RKSS – On a rencontré Lloyd à Salt Lake City où on présentait le Bagman à son festival Tromadance. (Qui en passant à fait un malheur, on a même eu droit à un hymne national saoul de la foule!). Je crois que ça a bien cliqué entre Lloyd et nous alors il nous a invité à travailler sur son film POULTRYGEIST. Au début on travaillait de chez nous. On a fait des storyboards pour les scènes de massacres et certains de nos gags se sont même retrouvés dans le film! Il nous a ensuite invité à venir aider sur les FX et nous a offert un caméo. Étant des grands fans de Troma, c’était vraiment un rêve qui devenait réalité!
Là-bas on dormait dans une vieille église. On a rencontré vraiment pleins de gens sympathiques qui venaient de partout autour du monde. Le lieu de tournage, un restaurant, était un vieux McDo désafecté. Il avait été fermé parce qu’il était un genre de No-Man’s land entre deux territoires de gang à Buffalo et se faisait constamment voler. On avait pas le droit de sortir du parking à cause du danger et quand on revenait à la fin de la journée, pas question de s’égarer en auto dans le coin.
On a aussi eu chaud aux aisselles (mais pas Anouk, parce que les filles ça n’a pas d’aisselles).
#7
SB – Quand on regarde vos hilarantes fausses bandes-annonces (NINJA ELIMINATOR I et II, RED HEAD, RED DEAD) on sent tout l’amour que vous portez aux films cultes et aux séries B. Quand on regarde TOTAL FURY ou LE BAGMAN, on sent tout l’amour que vous portez au cinéma d’horreur et au gore. Qu’est-ce qui vous inspire le plus: le film de série B ou l’horreur?

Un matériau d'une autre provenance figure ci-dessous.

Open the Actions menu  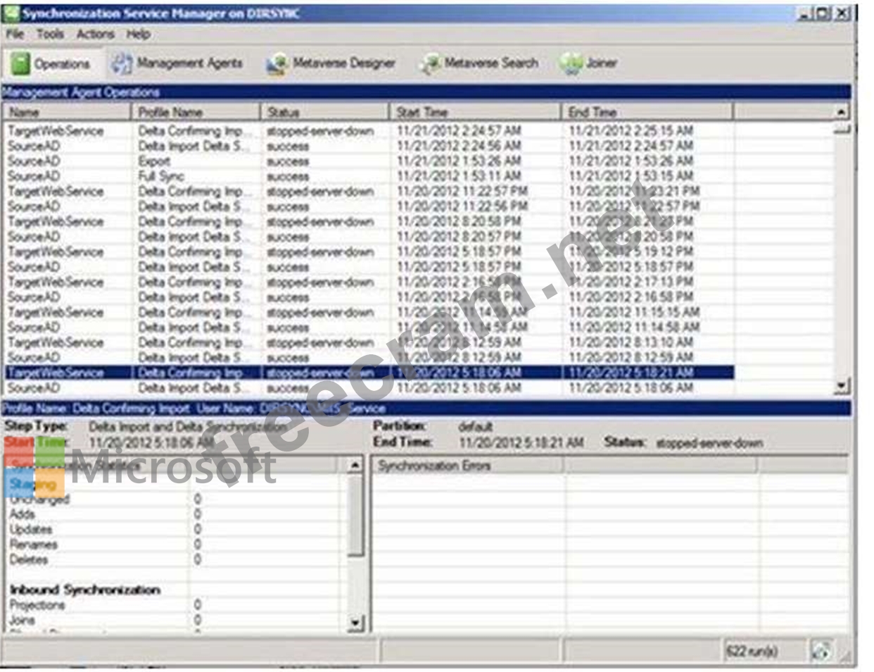click(95, 34)
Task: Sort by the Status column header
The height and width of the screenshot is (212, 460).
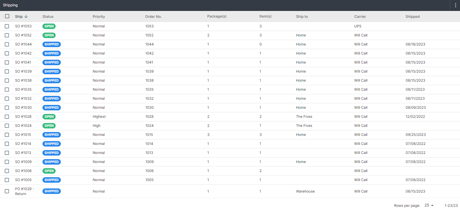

RKSS – Dure question… Les deux, à leur façon. Et quand t’as une moustache, c’est une valeur sûre!
#8
SB – Lors de la dernière édition du Festival Fantasia, vous avez été invité à titre de membres du jury pour la section des courts métrages internationaux. Que retenez-vous de cette expérience?
RKSS – On fréquentait le festival Fantasia depuis la première année. Devenir jury pour la première fois si tôt et pour Fantasia en plus c’était très flatteur. On a vraiment apprécié l’expérience et la délibération s’est aussi très bien déroulé avec les autres membres. On a profiter au maximum de notre passe de jury et ça nous a même permis de voir INGLOURIOUS BASTERDS en première!
#9
SB – Puisqu’il est omniprésent dans les films de RKSS, l’humour semble très important. Pensez-vous un jour aborder un court ou un long dans un angle plus sérieux?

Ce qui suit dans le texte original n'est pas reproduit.